Questionado pela Lusa sobre se os jovens locais pensam da mesma maneira, Pedro Mussungo refere que é um assunto sobre o qual "nem se fala", pois nem sequer é posto em questão, algo que, Pedro João "lamenta", pois a juventude, comenta, não quer saber a sua História e só pensa nos "telemóveis".

O memorial está lá, numa vasta área de 3,5 hectares, paredes meias com o Aeroporto 23 de Março do Cuíto Cuanavale, erguido à entrada da sede do município, oficialmente em "homenagem aos combatentes que lutaram e defenderam essa localidade contra a ocupação do antigo regime do ‘apartheid' sul-africano". 

O complexo do memorial é composto por um imponente edifício com cerca de 35 metros de altura sob forma de pirâmide, a simbolizar a memória e a bravura dos heróis da batalha de 1988.

A infra-estrutura comporta dois pisos, um terraço e sustentada por três vigas de betão armado, que lhe conferem a forma de uma pirâmide e está equipada com um elevador com capacidade para transportar cinco pessoas.
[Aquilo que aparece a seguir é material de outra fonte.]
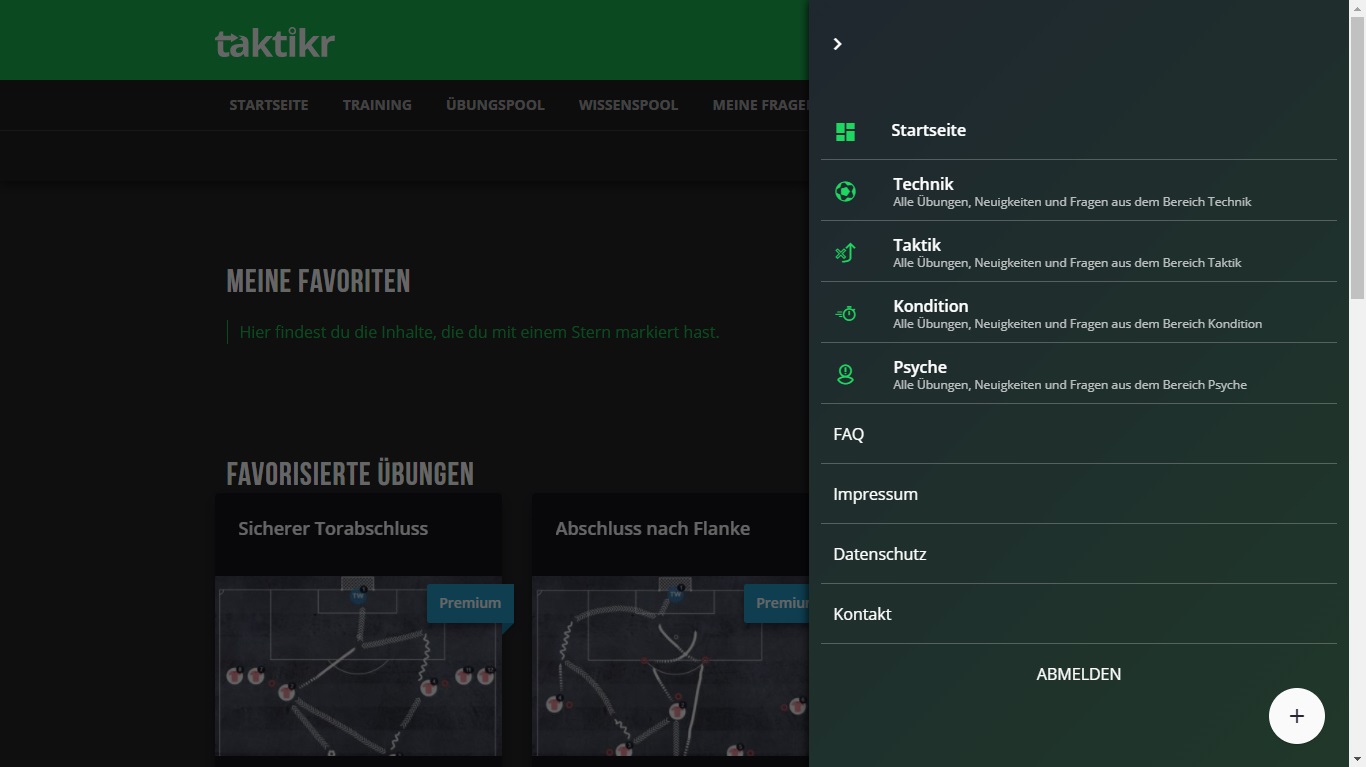Click the Taktik arrow strategy icon

(845, 252)
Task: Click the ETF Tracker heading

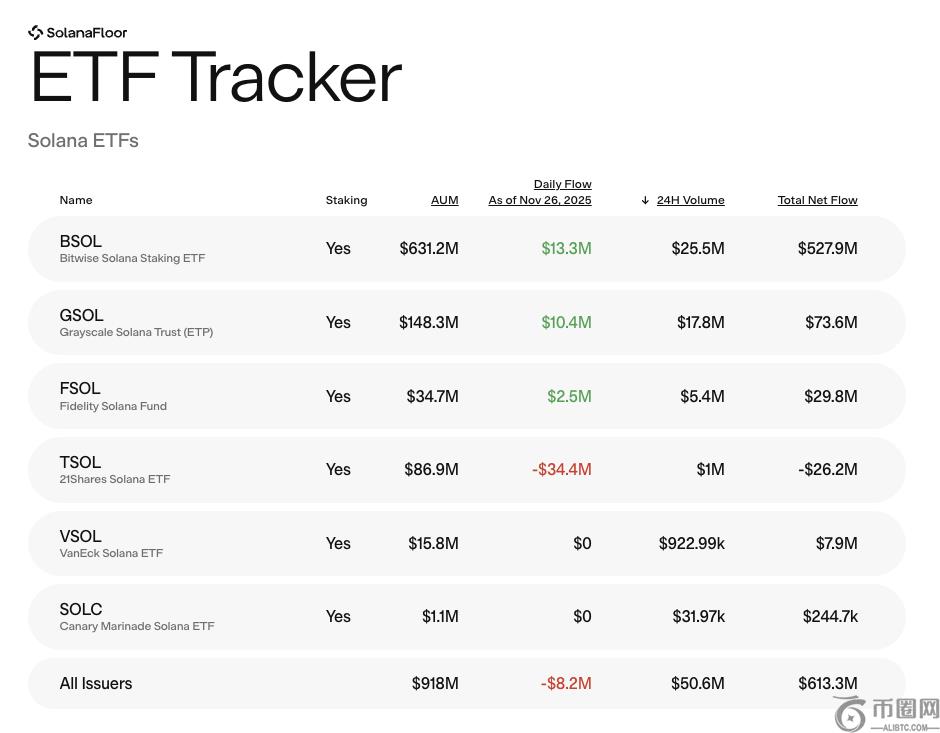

Logo à entrada do pátio do monumento histórico, encontra-se um painel horizontal de quase 30 metros, com estátuas de soldados, havendo uma delas com combatentes das ex-FAPLA e outro cubano, com os punhos erguidos em sinal de vitória no fim dos combates.

No mesmo perímetro, encontra-se uma biblioteca e dois museus, um onde estão expostas algumas das armas capturadas durante os combates e do material utilizado pelas extintas FAPLA e pelas tropas cubanas, e outro ao ar livre, no meio de um jardim, com equipamento utilizado pelas forças do MPLA.

No espaço não se vê qualquer referência à UNITA. Só referências às forças sul-africanas que apoiaram as FALA e "saíram derrotadas", pondo fim, tal como disse sábado o Presidente angolano, João Lourenço, "ao mito de que o exército da África do Sul era imbatível".

"É uma deturpação clara histórica, de continuidade ideológica que, na região, acabou também por ser abraçado por governos de proximidade ideológica. Mas os historiadores vão acabar por escrever a história real. Preocupa-me sim é, numa altura destas, em que temos desafios de consolidação nacional, comemorar datas de divisão nacional. Não faz sentido nenhum", disse sexta-feira a Lusa o líder parlamentar da UNITA, que considerou um "empate" o resultado da batalha.